Exercise instructions> Set each line of the data down exactly, please.
━━━━━━━━━━━━━━━━
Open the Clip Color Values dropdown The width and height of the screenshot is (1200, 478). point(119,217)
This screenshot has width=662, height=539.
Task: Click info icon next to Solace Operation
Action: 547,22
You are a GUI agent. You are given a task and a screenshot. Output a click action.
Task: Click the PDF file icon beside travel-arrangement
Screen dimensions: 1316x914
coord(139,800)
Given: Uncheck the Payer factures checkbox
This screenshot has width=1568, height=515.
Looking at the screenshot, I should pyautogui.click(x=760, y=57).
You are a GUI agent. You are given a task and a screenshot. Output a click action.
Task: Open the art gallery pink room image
━━━━━━━━━━━━━━━━
Solution for this problem>
Open the Clip Color Values dropdown The width and height of the screenshot is (1200, 478). point(119,217)
This screenshot has width=662, height=539.
Task: Click info icon next to Solace Operation
Action: 547,22
You are a GUI agent. You are given a task and a screenshot. Output a click action.
Task: Click the PDF file icon beside travel-arrangement
Screen dimensions: 1316x914
coord(139,800)
Given: Uncheck the Payer factures checkbox
This screenshot has width=1568, height=515.
Looking at the screenshot, I should pyautogui.click(x=760, y=57).
You are a GUI agent. You are given a task and a screenshot. Output a click action.
Task: Open the art gallery pink room image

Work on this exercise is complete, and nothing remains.